Page text ▸
##############################
The grounds comprising the current Trinity Hall first came under the college's ownership in 1908 when a house named 'Glen-na-Smoil' was purchased in Dartry as a move towards establishing a hall of residence for women. Much of the funds came from donations by the Chancellor, Lord Iveagh, and Frederick Purser, a senior fellow, as well as almost all of the fees paid by female Oxford and Cambridge students (the so-called steamboat ladies) for conferral of University of Dublin degrees under the system of ad eundem gradum recognition that exists between the three universities (Oxford and Cambridge not permitting female students to receive degrees for their study at the time). The site was extended in 1910 with the donation of the adjacent Palmerston House and its grounds by John Griffith, who renamed it Purser House in memory of the then-deceased Purser, a relative of his.

The hall continued as a residence for females until the 1970s, when the first men were admitted. 
By the 21st century, there was a focus on housing first year undergraduates, with a smaller number of places set aside for second year students and postgraduates (House 86).
##############################
Given material ▸

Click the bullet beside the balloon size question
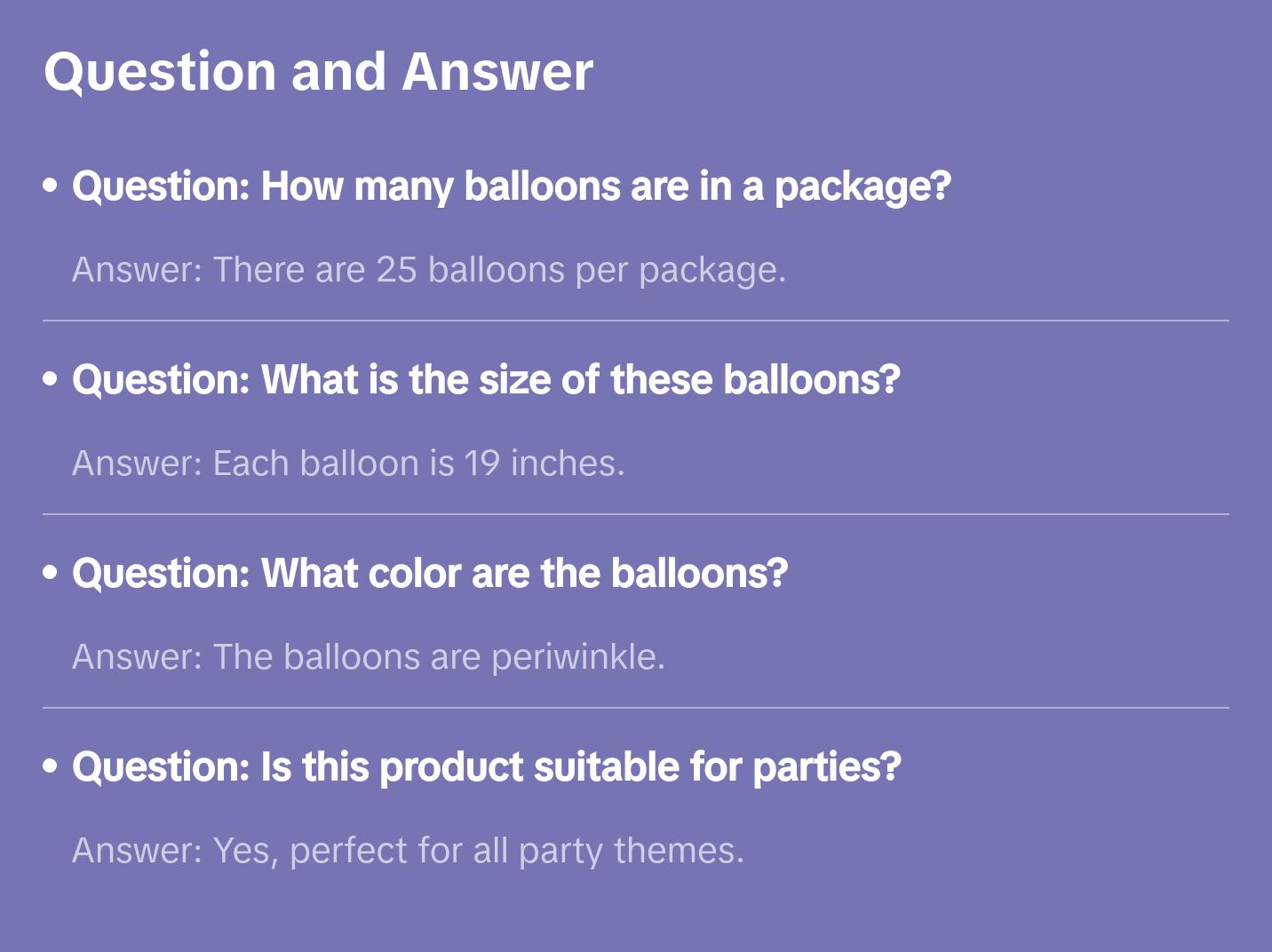The height and width of the screenshot is (952, 1272). click(51, 379)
##############################
Objective 1 ▸
Please copy the Trinity Hall passage word for word, everything from "The hall continued" down to "postgraduates (House 86).".
Objective 2 ▸
According to the Trinity Hall passage, who donated Palmerston House and its grounds in 1910?
Objective 3 ▸
Write a continuation of the Trinity Hall passage that starts after its final sentence.

Task output 1 ▸
The hall continued as a residence for females until the 1970s, when the first men were admitted. 
By the 21st century, there was a focus on housing first year undergraduates, with a smaller number of places set aside for second year students and postgraduates (House 86).

Task output 2 ▸
John Griffith

Task output 3 ▸
In 2004 a controversial €95m project to hugely increase the number of bedspaces at Trinity Hall opened to students.  This allowed Trinity Hall to accommodate over 1000 students, rather than the 180 it had up until then.  The modern residence comprises 12 separate houses (numbered 80 – 91, continuing on from the numbering system used on the Trinity College campus itself), in 3 blocks, each house featuring around 10–20 apartments. Most accommodate five to six people, but there are some single apartments for staff.  The older house (Cunningham House/House 79) is still in use.  It contains older single study bedrooms, where each apartment accommodates 14 people.

The rooms in Trinity Hall are allocated by the warden, on behalf of the Provost of Trinity College.  The warden and assistant wardens are also responsible for ensuring discipline in residents.  The warden lives, with their family, in Purser House on the Trinity Hall site.  The current warden is Roja Fazaeli, PhD.

JCR
Trinity Hall is the base of Trinity College Dublin's JCR, a body of second-year students who organise events, pursue the interests of the students and care for student welfare.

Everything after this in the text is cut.